🤖 AI Summary
Existing LLM scaling laws lack cross-family generalizability due to methodological and data heterogeneity across training paradigms, and require costly repeated training. This paper introduces Skills Scaling Laws (Sloth), the first framework to attribute LLM performance to transferable, low-dimensional latent skills—such as reasoning and instruction-following—and model their heterogeneous dependence on computational resources. Sloth integrates multi-task correlation analysis, latent variable identification, and mapping into a low-dimensional skill space, estimating cross-family scaling parameters solely from publicly available benchmark data.

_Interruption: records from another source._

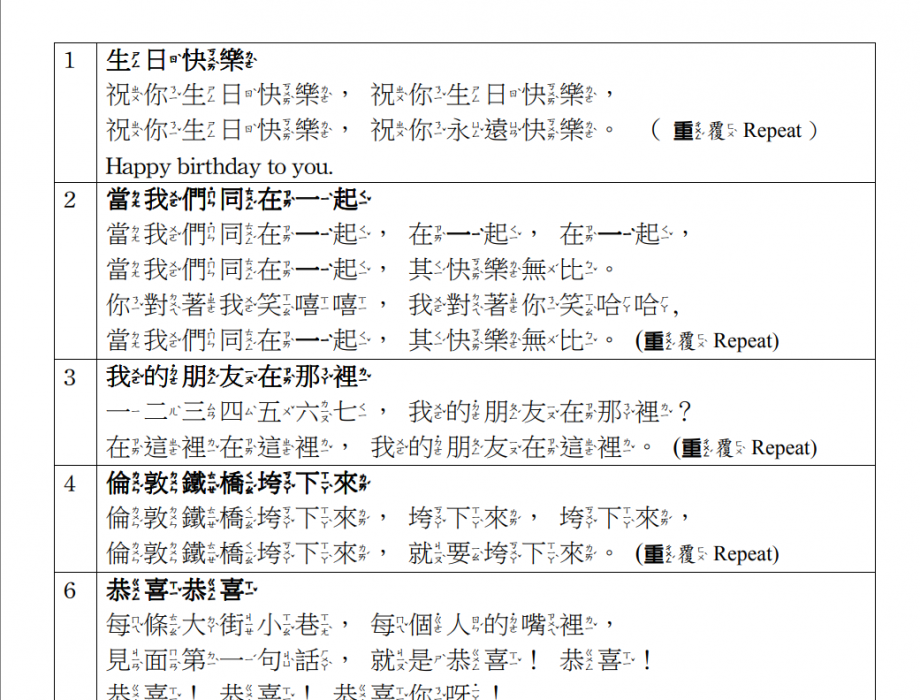This screenshot has width=920, height=700.
Task: Click the row number 2 cell
Action: [70, 200]
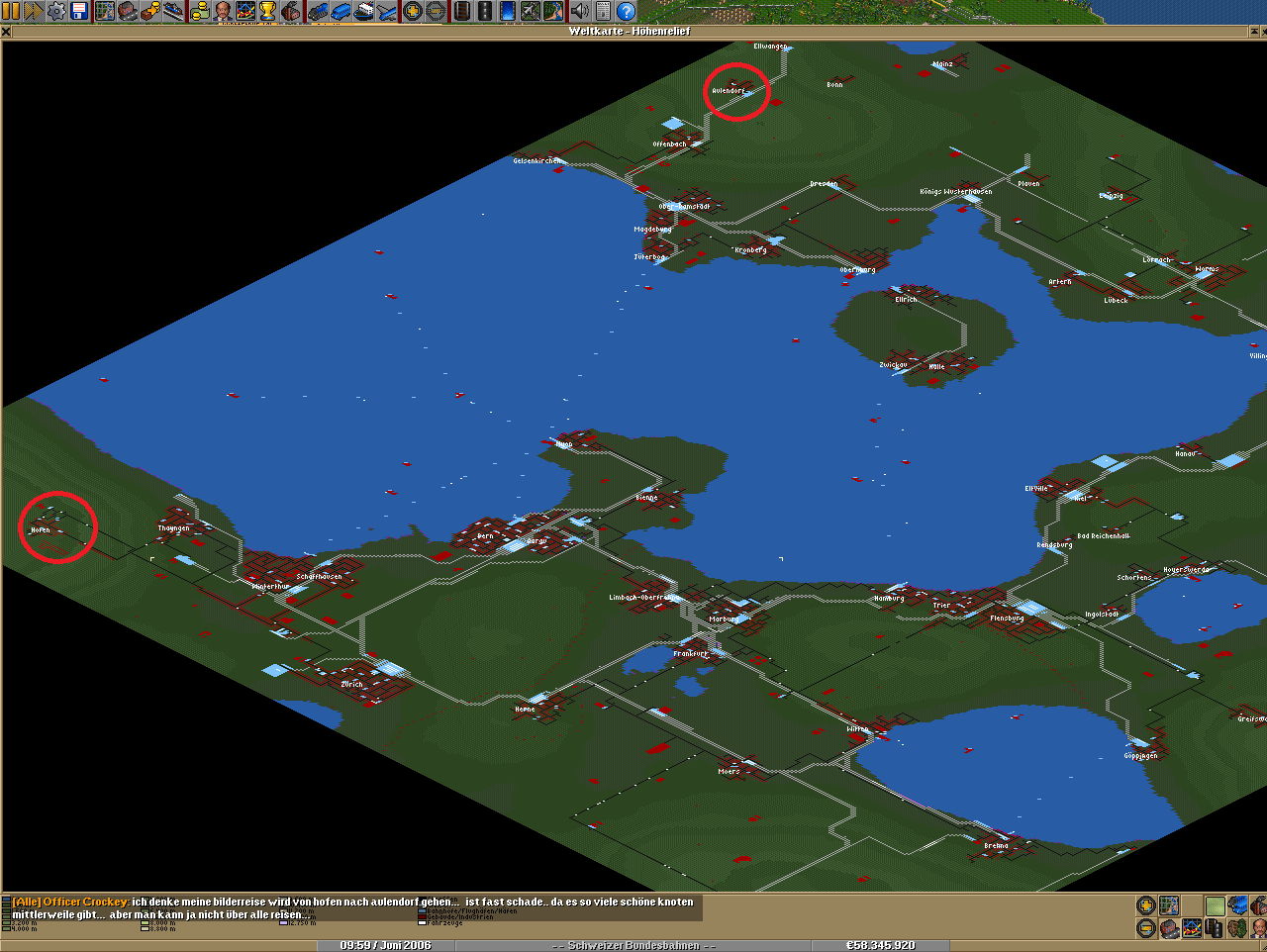Open the aircraft list icon
Viewport: 1267px width, 952px height.
(x=386, y=11)
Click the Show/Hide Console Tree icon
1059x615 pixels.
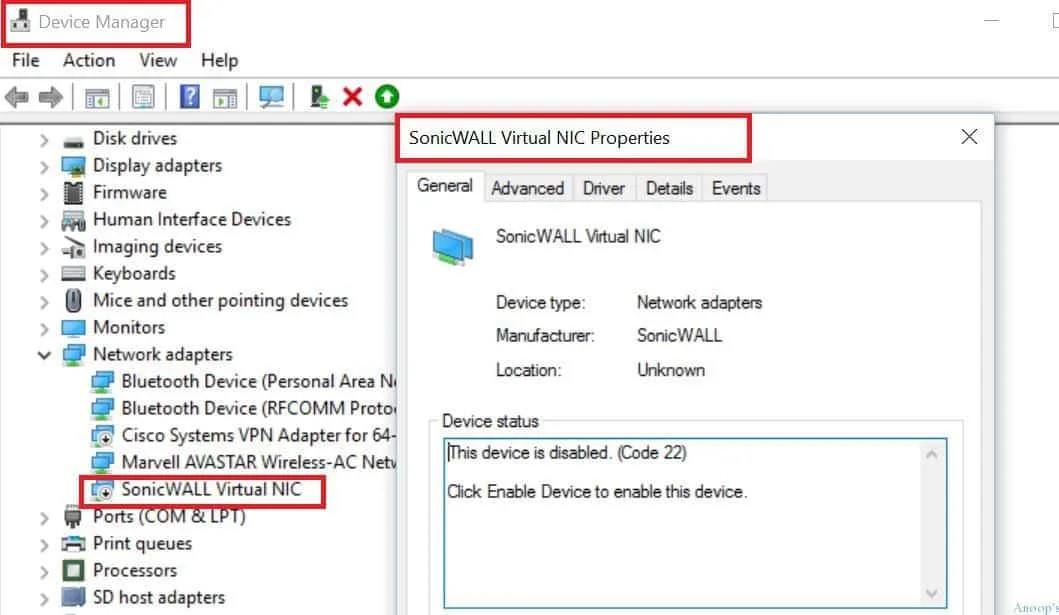95,96
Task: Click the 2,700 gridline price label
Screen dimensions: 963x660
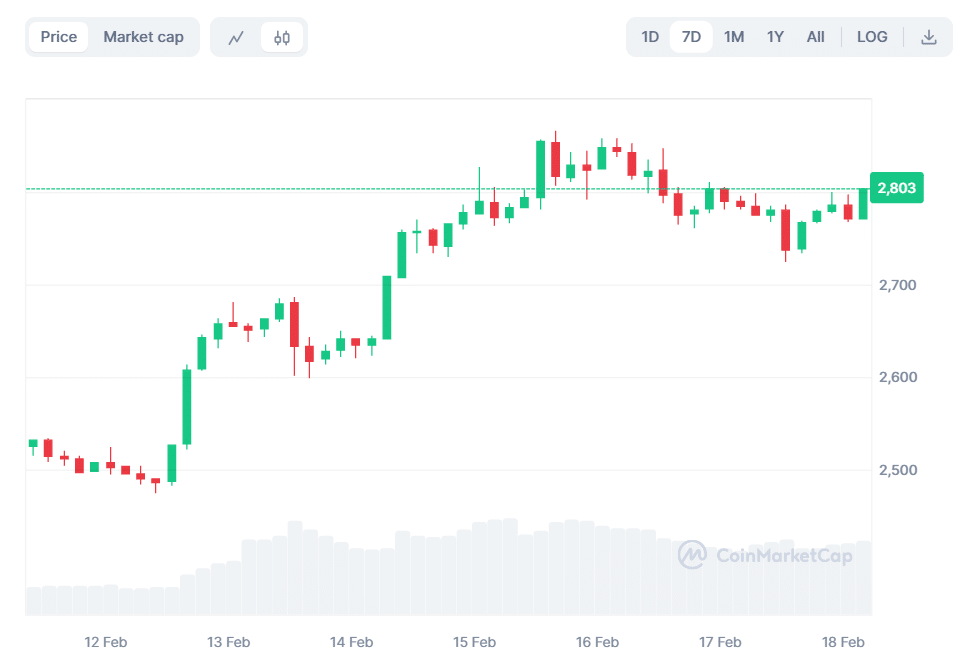Action: [x=898, y=285]
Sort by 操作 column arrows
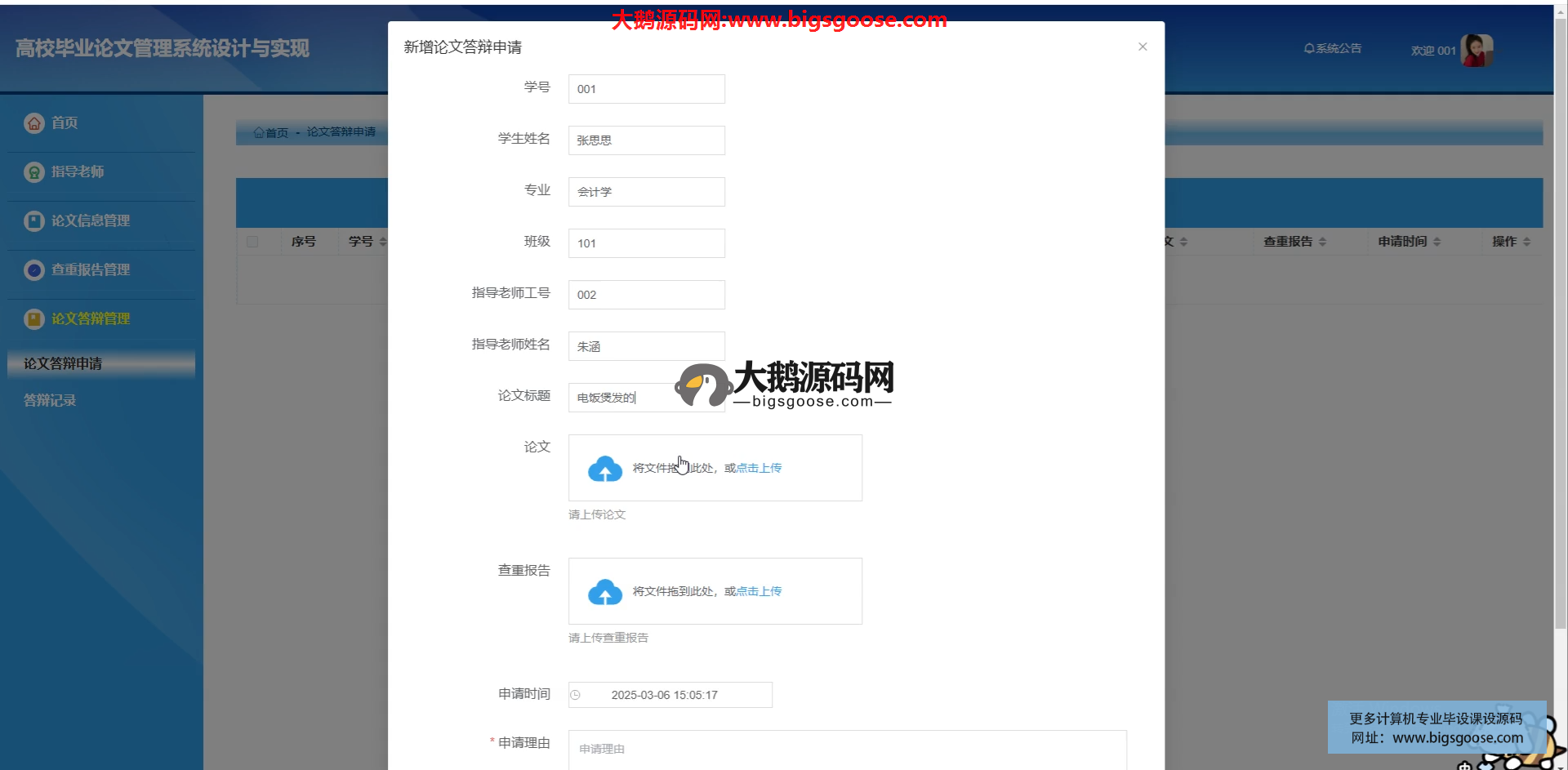Viewport: 1568px width, 770px height. pyautogui.click(x=1526, y=242)
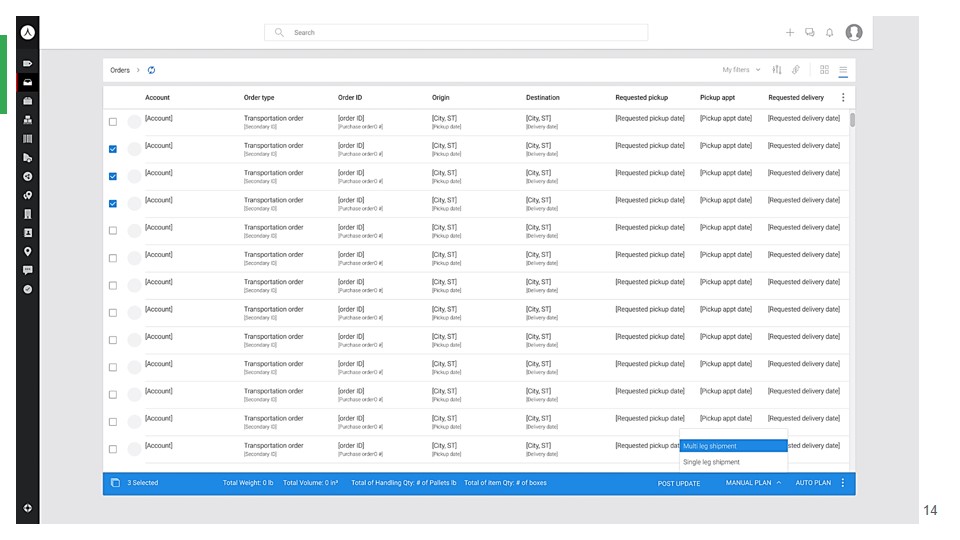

Evaluated on 12 benchmarks from the Open LLM Leaderboard v1/v2, Sloth significantly improves cross-family performance prediction accuracy. It further uncovers task-specific scaling behaviors—e.g., distinct scaling patterns for coding versus emotional intelligence—while maintaining strong interpretability and high predictive fidelity.
📝 Abstract
Scaling laws for large language models (LLMs) predict model performance based on parameters like size and training data. However, differences in training configurations and data processing across model families lead to significant variations in benchmark performance, making it difficult for a single scaling law to generalize across all LLMs. On the other hand, training family-specific scaling laws requires training models of varying sizes for every family. In this work, we propose Skills Scaling Laws (SSLaws, pronounced as Sloth), a novel scaling law that leverages publicly available benchmark data and assumes LLM performance is driven by low-dimensional latent skills, such as reasoning and instruction following. These latent skills are influenced by computational resources like model size and training tokens but with varying efficiencies across model families. Sloth exploits correlations across benchmarks to provide more accurate and interpretable predictions while alleviating the need to train multiple LLMs per family. We present both theoretical results on parameter identification and empirical evaluations on 12 prominent benchmarks, from Open LLM Leaderboard v1/v2, demonstrating that Sloth predicts LLM performance efficiently and offers insights into scaling behaviors for downstream tasks such as coding and emotional intelligence applications.